A não existência de um secretário-geral durante um tão longo período de tempo - porque se considerou que, nas condições concretas existentes à altura, era difícil e inconveniente a escolha de um camarada para esse cargo - viria a ter profundas e positivas consequências na evolução do trabalho de direcção, na medida em que contribuiu decisivamente para a criação, a prática e a ulterior institucionalização da direcção colectiva e do trabalho colectivo.
De tal forma que a decisão tomada em 1961 de eleger um secretário-geral não mudou as tarefas e responsabilidades individuais de qualquer dos membros da direcção do Partido.

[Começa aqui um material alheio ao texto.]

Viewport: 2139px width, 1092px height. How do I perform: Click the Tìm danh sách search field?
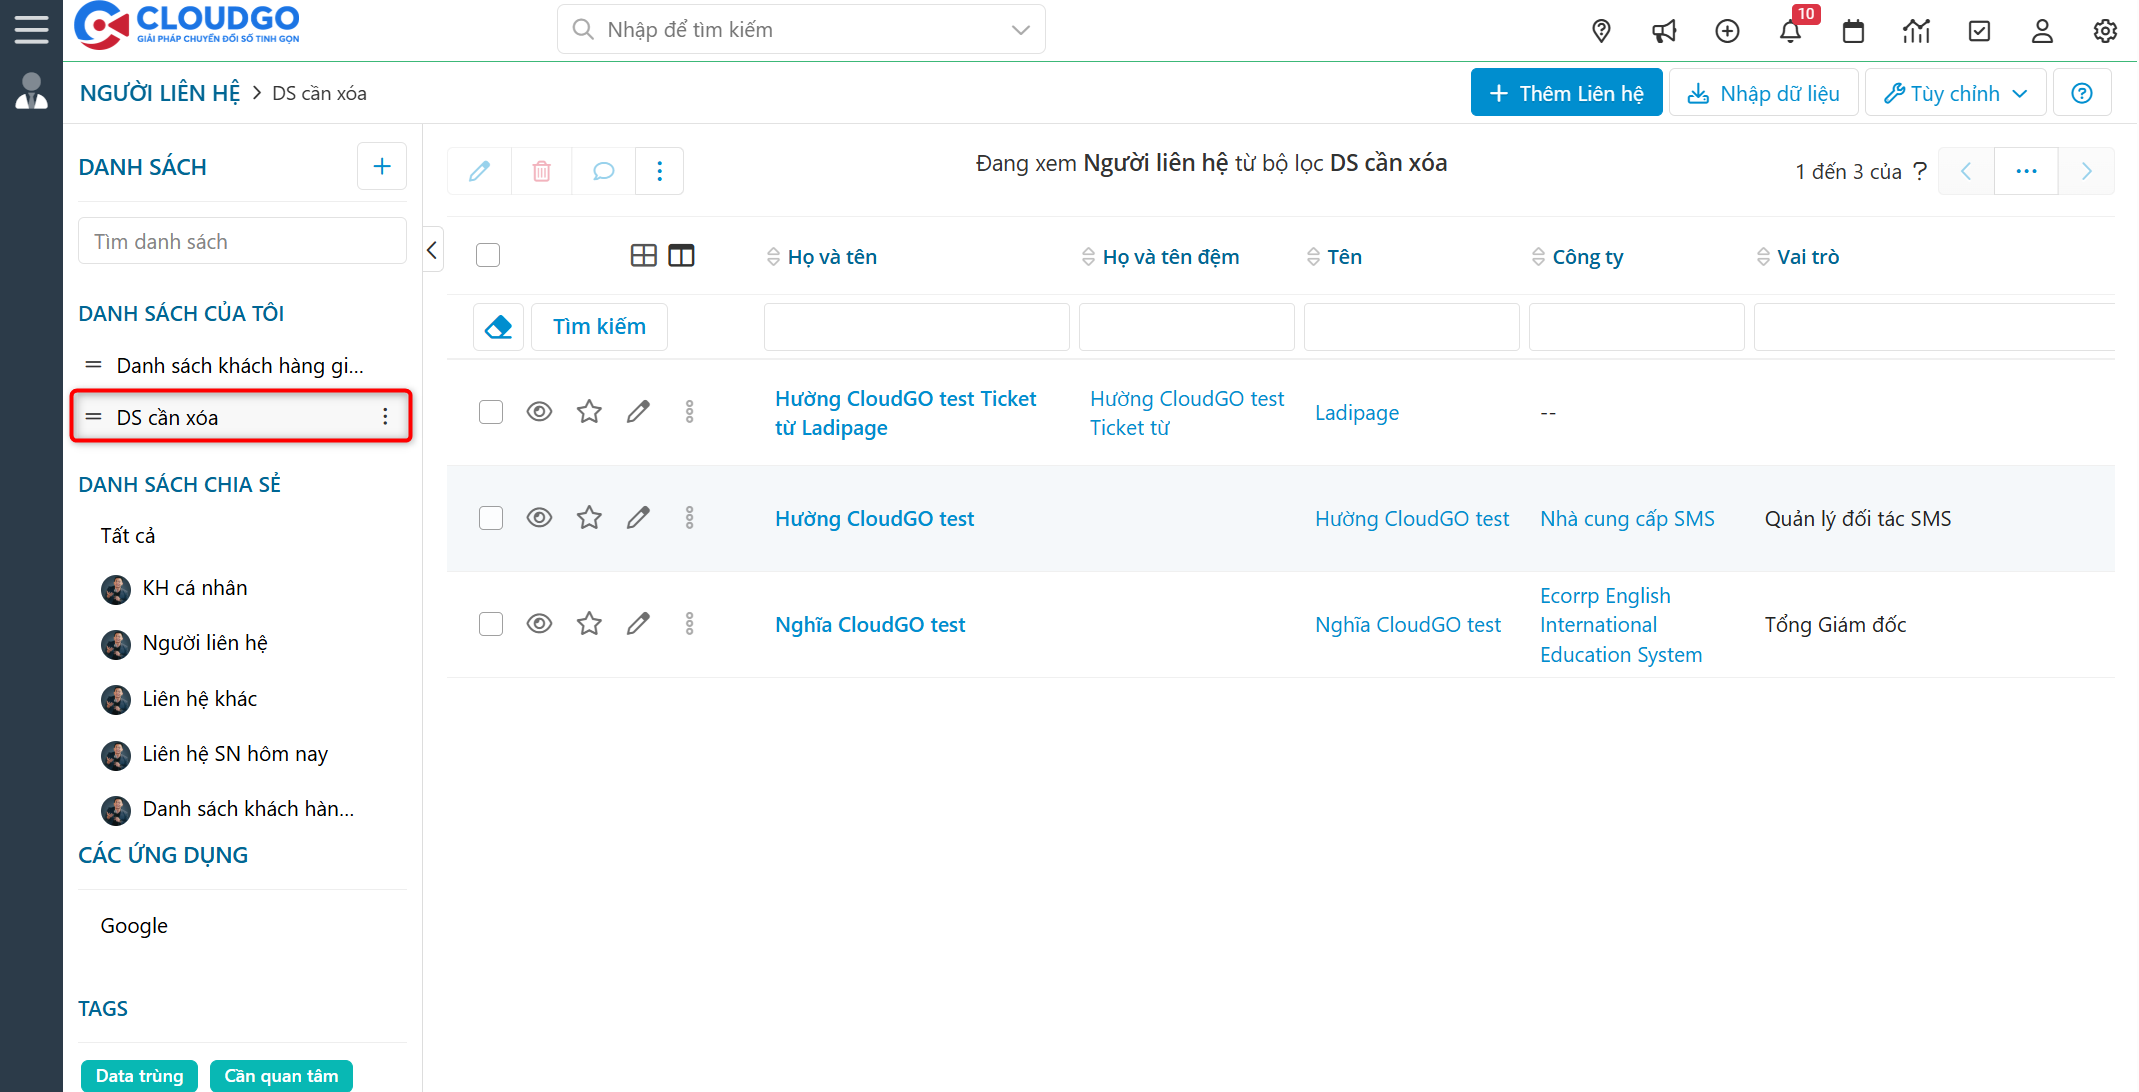click(x=242, y=242)
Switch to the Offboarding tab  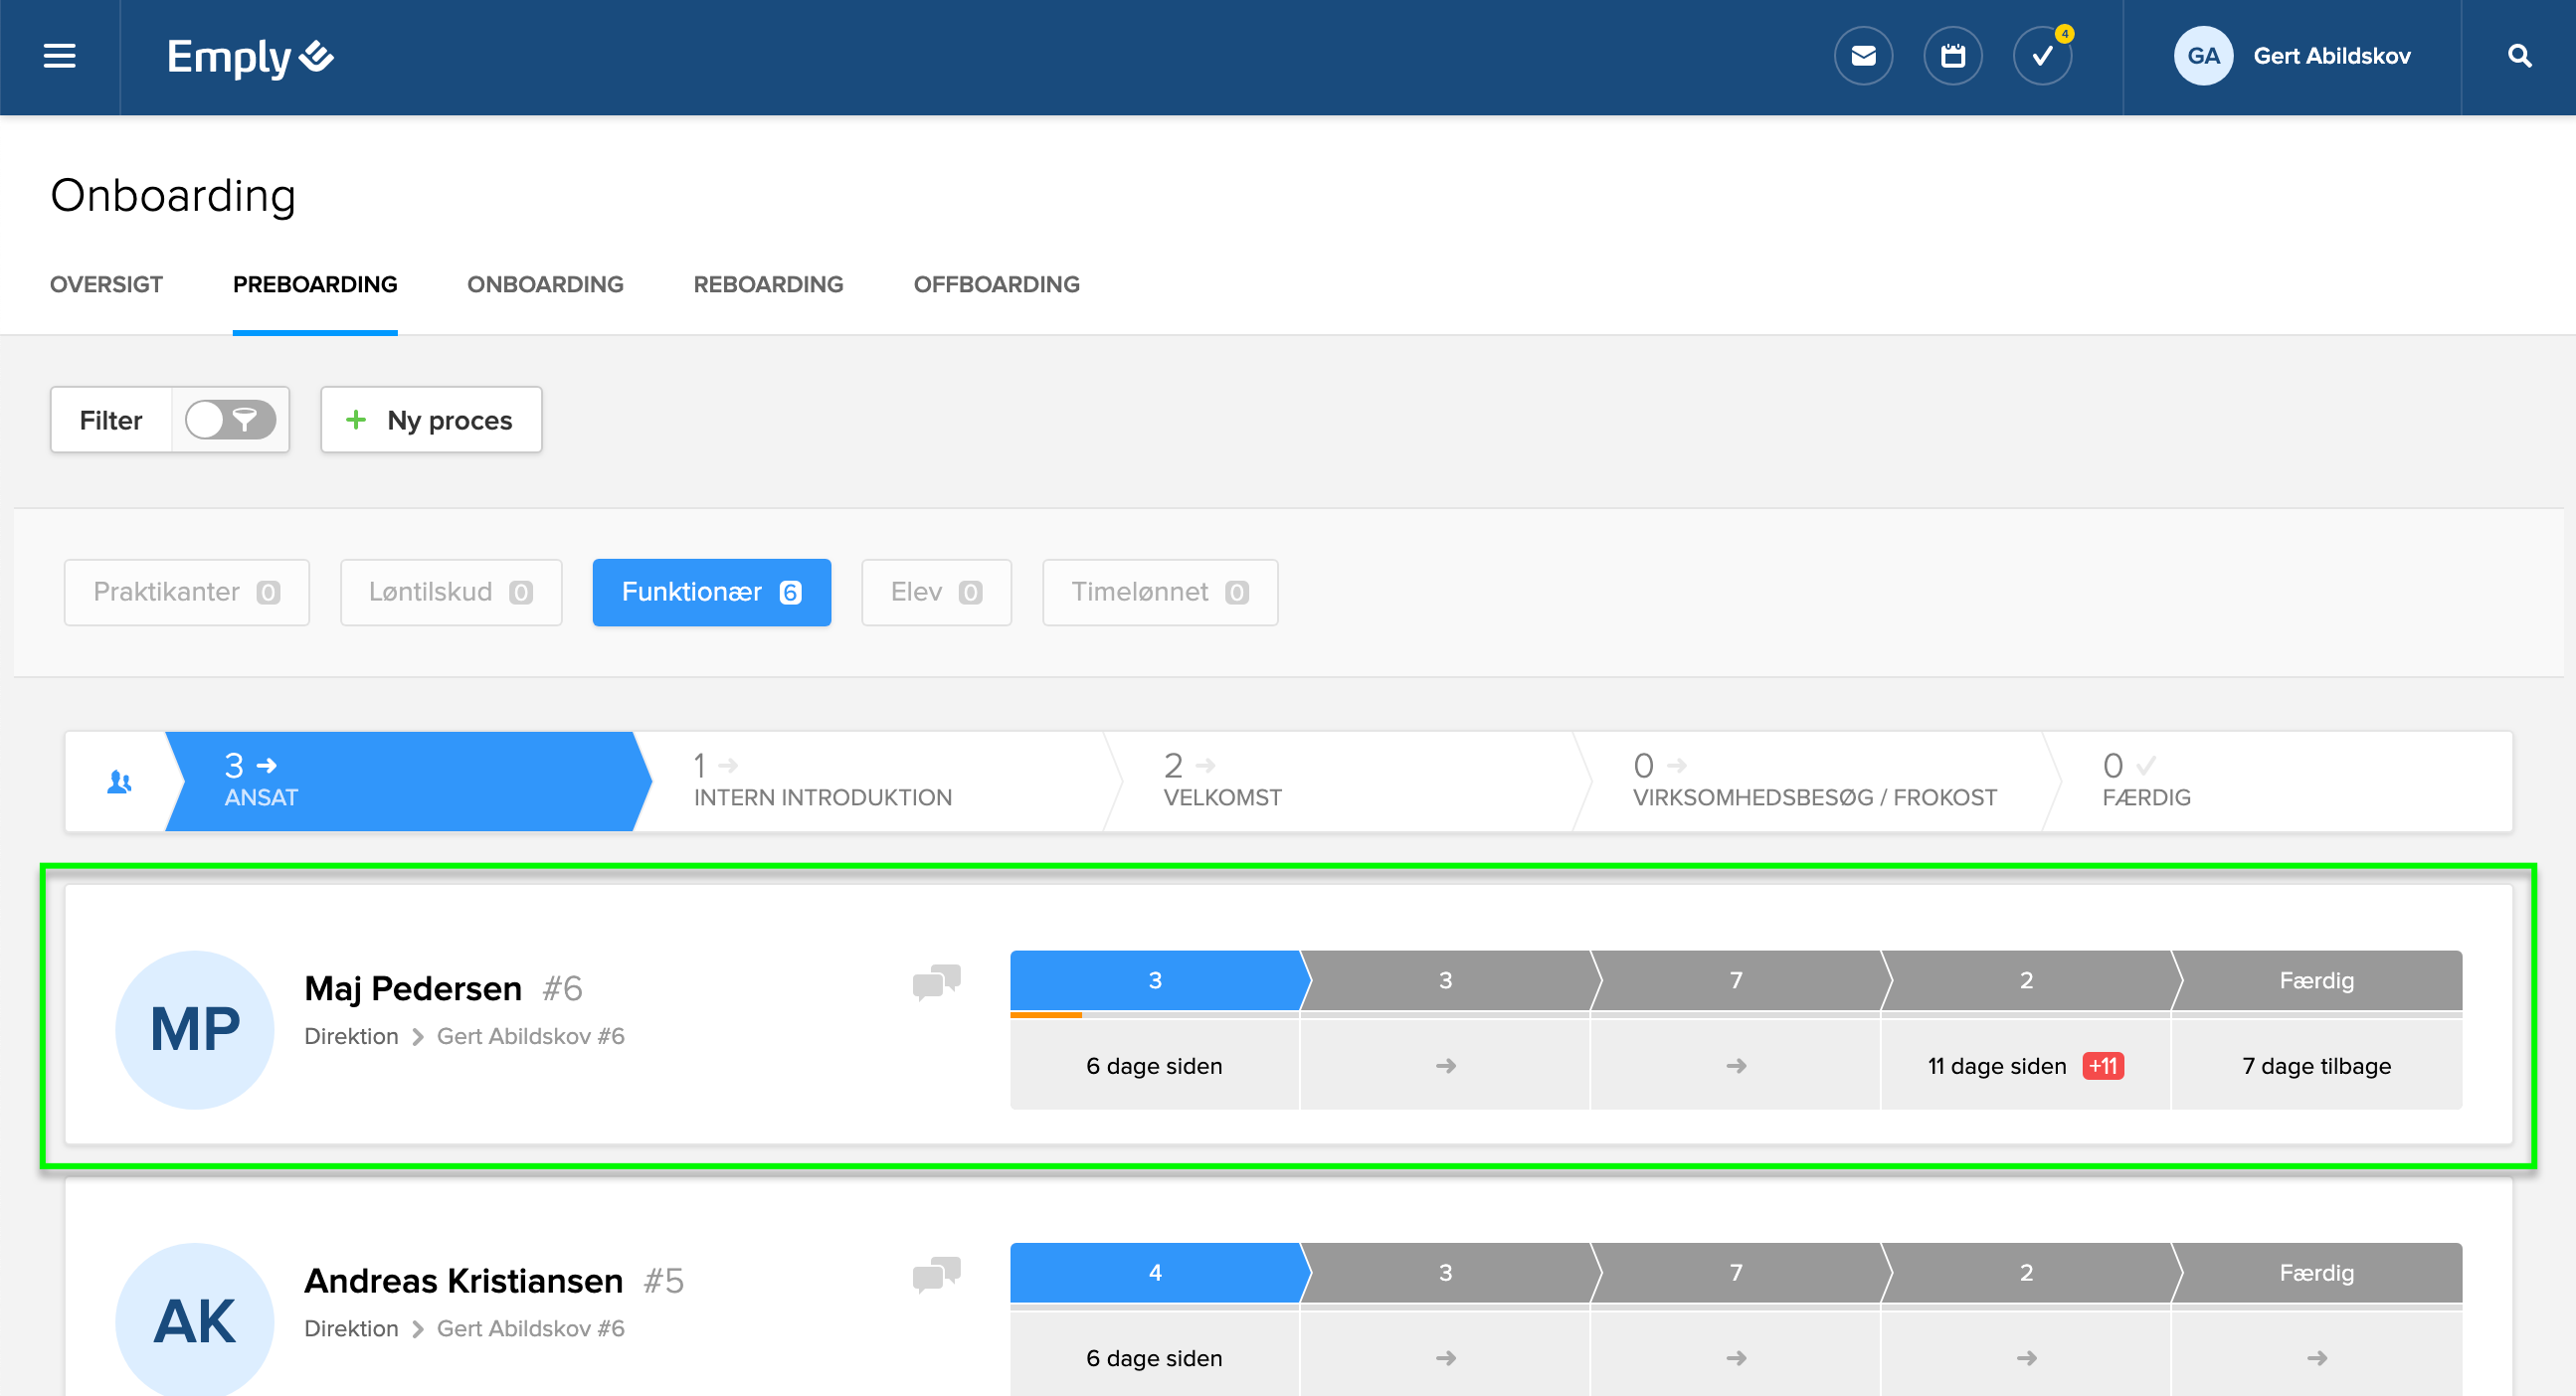pyautogui.click(x=996, y=285)
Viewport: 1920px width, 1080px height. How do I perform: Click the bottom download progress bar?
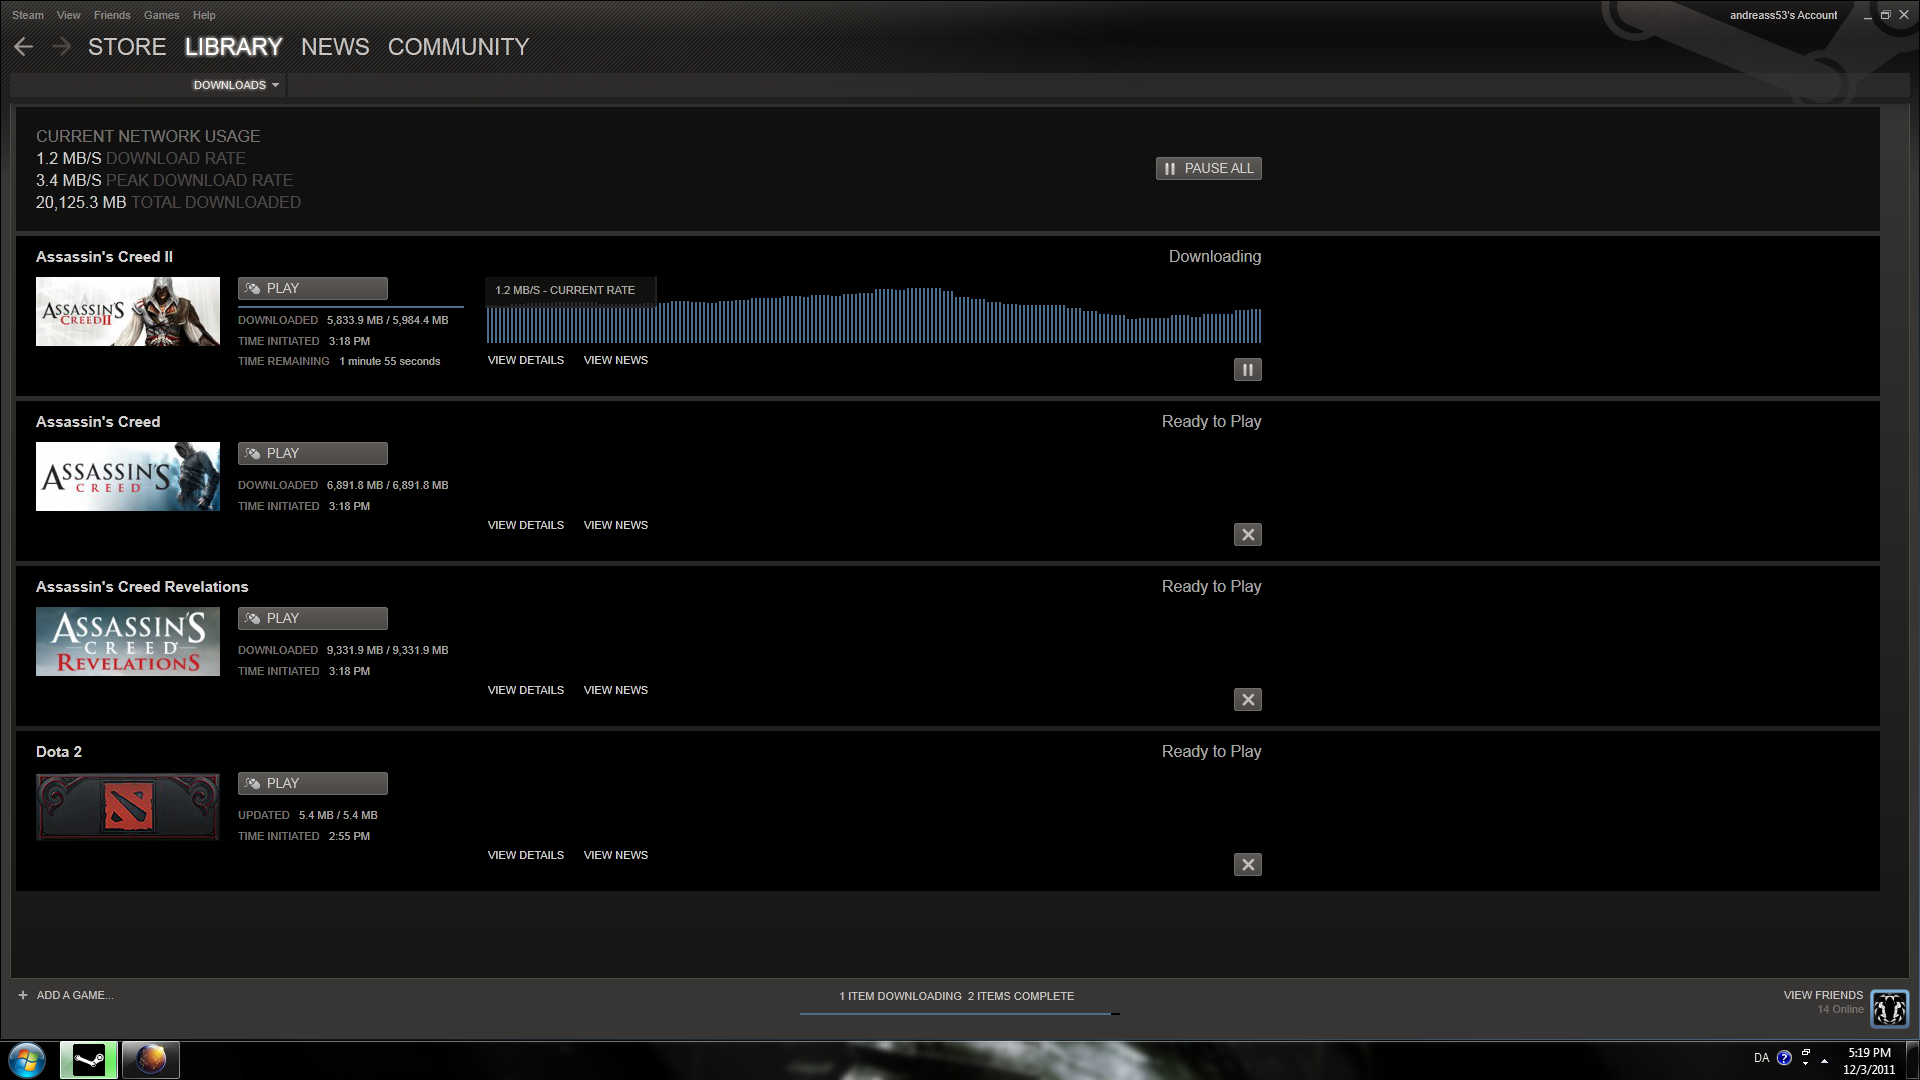958,1013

Tão pouco mudou, antes contribuiu para o seu aprofundamento, os métodos de trabalho colectivo, conceito nascido no decorrer de um longo processo iniciado com a reorganização de 40-41; ampliado e aprofundado nos III e IV Congressos (1943 e 1946) e desenvolvido ao longo dos anos - e que foi ponto de partida para a construção de um outro conceito dele decorrente: o de «colectivo partidário».
Nessa importante reunião de 31 de Março de 1961, o Comité Central procedeu, também, a uma profunda análise ao trabalho de direcção central nos anos anteriores e submeteu a uma severa crítica o desvio de direita que se verificara em vários campos da sua acção no período de 1956-1959.
Tudo isto era o culminar do amplo debate ideológico travado em todo o Partido durante o ano de 1960 - na sequência da fuga de Peniche - e tendo como base dois importantes trabalhos de ÁLVARO CUNHAL: «A Tendência Anarco-Liberal na Organização do Trabalho de Direcção» e «O Desvio de Direita no Partido Comunista Português nos Anos de 1956/1959» (Obras Escolhidas, II Tomo)
O impulso gerado pela correcção colectiva do desvio de direita teve imediatas repercussões positivas na acção, na dinâmica e no conteúdo da intervenção do Partido.
ÁLVARO CUNHAL foi secretário-geral do Partido até 1992.
Ele foi o mais destacado obreiro da construção colectiva que é o Partido Comunista Português.